Aber es war auch gleichzeitig ihr Pech, dass es zur Halbzeit bloss 1:1 hiess. Wäre es in der 34. Minute je ein Luzerner mit Abschlussqualitäten und zunächst nicht Idriz Voca gewesen, der vor Dejan Stojanovic eine gute Chance ausliess, und kurze Zeit später nicht Silvan Sidler, der einen Weitschuss knapp neben das Tor setzte – die blassen Ostschweizer hätten sich zur Pause nicht über einen Rückstand beklagen dürfen.

Cirkovics überflüssige Aktion

Stattdessen stieg FCL-Verteidiger Lazar Cirkovic in der 40. Minute in einer nicht mal wirklich gefährlichen Situation im eigenen Strafraum dem St. Galler Ermedin Demirovic von hinten in den Beine. Es wird wohl sein Geheimnis bleiben, warum er zu dieser unnötigen Massnahme griff. Jordi Quintilla verwertete den fällig gewordenen Penalty souverän.

Wie kurz vor der Pause auch FCL-Captain Pascal Schürf. Er traf vom Elfmeter-Punkt aus, nachdem sich ein St. Galler auf einen Freistoss von Darian Males ein Hands im eigenen Strafraum leistete.

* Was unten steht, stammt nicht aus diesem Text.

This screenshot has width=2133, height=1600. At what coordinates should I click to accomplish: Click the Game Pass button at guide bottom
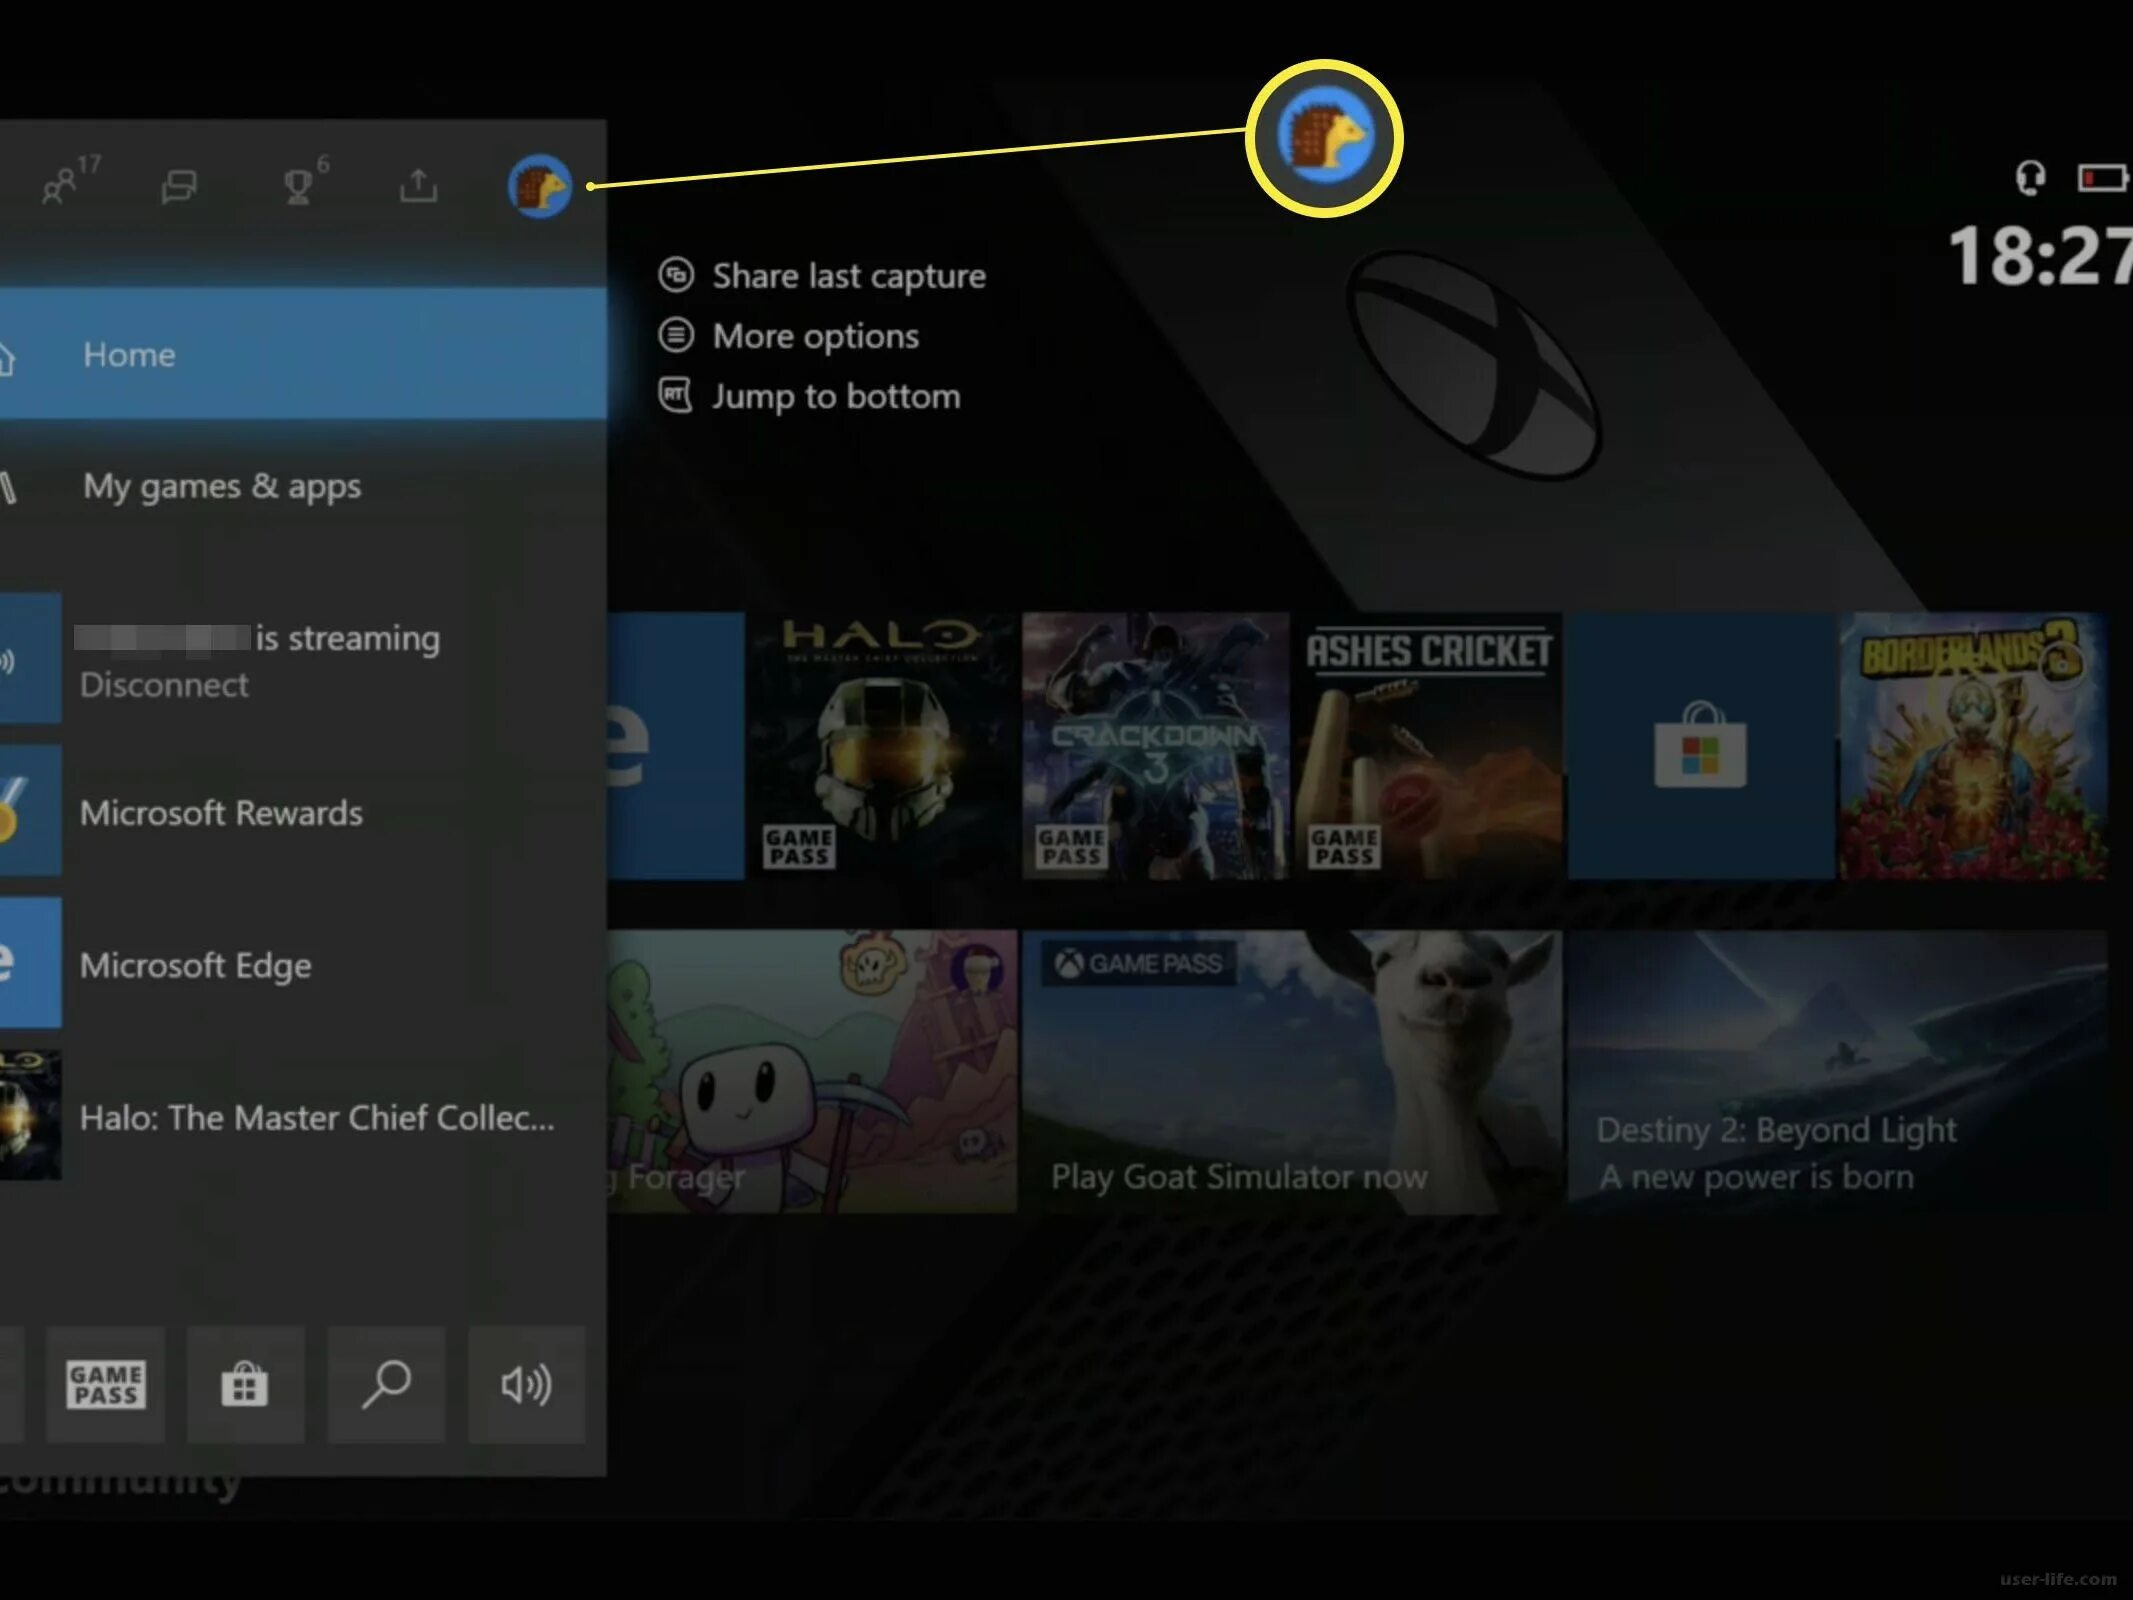coord(105,1385)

Qualitätsunterschied nach der Pause

Mit Beginn der zweiten Halbzeit verlegten sich die Gäste darauf, das Spiel vorab in der Hälfte der Luzerner stattfinden zu lassen. Häberlis Team verteidigte sich hartnäckig, konnte sich aber kaum mehr aus der Umklammerung befreien. In der 56. Minute verhinderte FCL-Goalie Marius Müller mit einer Parade den Abschluss von Demirovic.

Was bloss noch eine Frage der Zeit schien, wurde in der 67. Minute Tatsache. Boris Babic verwertete eine Vorlage von Cédric Itten mit dem Aussenrist zum 1:2. Zu diesem Zeitpunkt machte sich auch ein spielerischer Qualitätsunterschied zwischen den beiden Kontrahenten bemerkbar.

Noch ein Penalty für St. Gallen

Als Schürpf bei einem der seltenen FCL-Vorstösse seinen Schuss von St. Gallens Goalie Dejan Stojanovic an den Pfosten gelenkt sah (74.), kam es noch dicker für den FCL: Nach Überprüfung des Video Assistant Referee (VAR) durch den Schiedsrichter Alessandro Dudic wurde ein abermals ein Penalty für die Ostschweizer diktiert.

Quintilla liess sich die Chance nicht nehmen und machte sich zum Doppeltorschützen. Als Demirovic vier Minuten später auf 4:1 erhöhte, endete eine zumindest eine Stunde lang ordentliche Leistung in Bitterkeit über die fünfte Niederlage in Serie. Und die erste nach zehn aufeinander folgenden Siegen gegen St. Gallen.